WORK REQUIRED
Word for word, retype every line of the data.
*** GIVEN ENTRIES ***
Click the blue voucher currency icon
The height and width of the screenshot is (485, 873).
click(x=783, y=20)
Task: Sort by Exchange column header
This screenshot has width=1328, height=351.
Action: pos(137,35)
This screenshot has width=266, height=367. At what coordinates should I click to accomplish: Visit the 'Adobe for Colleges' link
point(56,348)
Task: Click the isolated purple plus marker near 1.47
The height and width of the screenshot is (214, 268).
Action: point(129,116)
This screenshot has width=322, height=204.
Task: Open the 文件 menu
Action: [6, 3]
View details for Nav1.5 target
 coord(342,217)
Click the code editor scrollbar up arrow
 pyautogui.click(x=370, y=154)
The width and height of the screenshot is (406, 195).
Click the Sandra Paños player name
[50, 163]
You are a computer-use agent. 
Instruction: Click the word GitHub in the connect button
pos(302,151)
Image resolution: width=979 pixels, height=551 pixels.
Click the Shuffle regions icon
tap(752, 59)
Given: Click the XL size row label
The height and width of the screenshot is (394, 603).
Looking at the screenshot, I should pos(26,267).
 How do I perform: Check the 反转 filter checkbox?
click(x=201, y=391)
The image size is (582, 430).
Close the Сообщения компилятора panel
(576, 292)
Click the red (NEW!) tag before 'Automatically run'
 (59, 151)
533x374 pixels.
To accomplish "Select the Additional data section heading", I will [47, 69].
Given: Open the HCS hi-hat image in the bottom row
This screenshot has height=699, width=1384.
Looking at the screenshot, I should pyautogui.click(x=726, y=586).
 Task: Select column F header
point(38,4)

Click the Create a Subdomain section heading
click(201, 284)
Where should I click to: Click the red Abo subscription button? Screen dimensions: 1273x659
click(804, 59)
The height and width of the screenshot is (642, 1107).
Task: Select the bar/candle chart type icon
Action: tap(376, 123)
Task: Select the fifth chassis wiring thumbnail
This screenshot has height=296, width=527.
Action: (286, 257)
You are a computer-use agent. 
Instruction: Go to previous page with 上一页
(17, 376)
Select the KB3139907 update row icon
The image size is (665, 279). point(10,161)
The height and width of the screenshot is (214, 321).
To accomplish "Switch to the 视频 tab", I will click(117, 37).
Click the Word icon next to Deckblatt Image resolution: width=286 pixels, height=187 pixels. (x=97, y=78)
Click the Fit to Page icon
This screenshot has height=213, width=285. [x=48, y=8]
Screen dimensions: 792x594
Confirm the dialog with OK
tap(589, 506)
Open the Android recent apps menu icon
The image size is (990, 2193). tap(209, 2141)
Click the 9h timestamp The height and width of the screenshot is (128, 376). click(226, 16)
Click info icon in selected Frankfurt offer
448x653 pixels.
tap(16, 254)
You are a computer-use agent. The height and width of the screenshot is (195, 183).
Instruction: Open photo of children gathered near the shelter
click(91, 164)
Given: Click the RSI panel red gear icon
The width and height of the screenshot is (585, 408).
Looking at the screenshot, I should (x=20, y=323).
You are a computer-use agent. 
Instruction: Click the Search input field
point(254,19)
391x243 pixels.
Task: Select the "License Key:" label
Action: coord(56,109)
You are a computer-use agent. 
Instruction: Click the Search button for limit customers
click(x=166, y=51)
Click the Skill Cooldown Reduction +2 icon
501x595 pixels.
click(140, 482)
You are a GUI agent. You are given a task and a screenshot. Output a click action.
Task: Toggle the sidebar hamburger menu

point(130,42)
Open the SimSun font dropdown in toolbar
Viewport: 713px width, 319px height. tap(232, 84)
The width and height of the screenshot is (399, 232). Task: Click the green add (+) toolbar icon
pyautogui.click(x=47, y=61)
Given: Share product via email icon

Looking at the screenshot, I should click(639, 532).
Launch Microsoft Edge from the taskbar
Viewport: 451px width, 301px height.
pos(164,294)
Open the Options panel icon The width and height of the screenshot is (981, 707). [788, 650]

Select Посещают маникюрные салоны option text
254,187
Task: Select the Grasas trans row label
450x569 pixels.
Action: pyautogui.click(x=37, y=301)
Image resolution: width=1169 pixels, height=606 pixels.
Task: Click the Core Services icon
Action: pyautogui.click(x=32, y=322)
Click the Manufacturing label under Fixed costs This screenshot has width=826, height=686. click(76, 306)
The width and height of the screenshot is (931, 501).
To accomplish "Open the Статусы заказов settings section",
*** End of GIVEN ENTRIES ***
TASK OUTPUT
Click the blue voucher currency icon
The height and width of the screenshot is (485, 873).
click(x=783, y=20)
Task: Sort by Exchange column header
This screenshot has width=1328, height=351.
Action: pos(137,35)
This screenshot has width=266, height=367. At what coordinates should I click to accomplish: Visit the 'Adobe for Colleges' link
point(56,348)
Task: Click the isolated purple plus marker near 1.47
The height and width of the screenshot is (214, 268).
Action: point(129,116)
This screenshot has width=322, height=204.
Task: Open the 文件 menu
Action: [6, 3]
View details for Nav1.5 target
 coord(342,217)
Click the code editor scrollbar up arrow
 pyautogui.click(x=370, y=154)
The width and height of the screenshot is (406, 195).
Click the Sandra Paños player name
[50, 163]
You are a computer-use agent. 
Instruction: Click the word GitHub in the connect button
pos(302,151)
Image resolution: width=979 pixels, height=551 pixels.
Click the Shuffle regions icon
tap(752, 59)
Given: Click the XL size row label
The height and width of the screenshot is (394, 603).
Looking at the screenshot, I should pos(26,267).
 How do I perform: Check the 反转 filter checkbox?
click(x=201, y=391)
The image size is (582, 430).
Close the Сообщения компилятора panel
(576, 292)
Click the red (NEW!) tag before 'Automatically run'
 (59, 151)
533x374 pixels.
To accomplish "Select the Additional data section heading", I will [47, 69].
Given: Open the HCS hi-hat image in the bottom row
This screenshot has height=699, width=1384.
Looking at the screenshot, I should pyautogui.click(x=726, y=586).
 Task: Select column F header
point(38,4)

Click the Create a Subdomain section heading
click(201, 284)
Where should I click to: Click the red Abo subscription button? Screen dimensions: 1273x659
click(804, 59)
The height and width of the screenshot is (642, 1107).
Task: Select the bar/candle chart type icon
Action: tap(376, 123)
Task: Select the fifth chassis wiring thumbnail
This screenshot has height=296, width=527.
Action: (286, 257)
You are a computer-use agent. 
Instruction: Go to previous page with 上一页
(17, 376)
Select the KB3139907 update row icon
The image size is (665, 279). point(10,161)
The height and width of the screenshot is (214, 321).
To accomplish "Switch to the 视频 tab", I will click(117, 37).
Click the Word icon next to Deckblatt Image resolution: width=286 pixels, height=187 pixels. (x=97, y=78)
Click the Fit to Page icon
This screenshot has height=213, width=285. [x=48, y=8]
Screen dimensions: 792x594
Confirm the dialog with OK
tap(589, 506)
Open the Android recent apps menu icon
The image size is (990, 2193). tap(209, 2141)
Click the 9h timestamp The height and width of the screenshot is (128, 376). click(226, 16)
Click info icon in selected Frankfurt offer
448x653 pixels.
tap(16, 254)
You are a computer-use agent. The height and width of the screenshot is (195, 183).
Instruction: Open photo of children gathered near the shelter
click(91, 164)
Given: Click the RSI panel red gear icon
The width and height of the screenshot is (585, 408).
Looking at the screenshot, I should (x=20, y=323).
You are a computer-use agent. 
Instruction: Click the Search input field
point(254,19)
391x243 pixels.
Task: Select the "License Key:" label
Action: coord(56,109)
You are a computer-use agent. 
Instruction: Click the Search button for limit customers
click(x=166, y=51)
Click the Skill Cooldown Reduction +2 icon
501x595 pixels.
click(140, 482)
You are a GUI agent. You are given a task and a screenshot. Output a click action.
Task: Toggle the sidebar hamburger menu

point(130,42)
Open the SimSun font dropdown in toolbar
Viewport: 713px width, 319px height. tap(232, 84)
The width and height of the screenshot is (399, 232). Task: Click the green add (+) toolbar icon
pyautogui.click(x=47, y=61)
Given: Share product via email icon

Looking at the screenshot, I should click(639, 532).
Launch Microsoft Edge from the taskbar
Viewport: 451px width, 301px height.
pos(164,294)
Open the Options panel icon The width and height of the screenshot is (981, 707). [788, 650]

Select Посещают маникюрные салоны option text
254,187
Task: Select the Grasas trans row label
450x569 pixels.
Action: pyautogui.click(x=37, y=301)
Image resolution: width=1169 pixels, height=606 pixels.
Task: Click the Core Services icon
Action: pyautogui.click(x=32, y=322)
Click the Manufacturing label under Fixed costs This screenshot has width=826, height=686. click(76, 306)
The width and height of the screenshot is (931, 501).
To accomplish "Open the Статусы заказов settings section",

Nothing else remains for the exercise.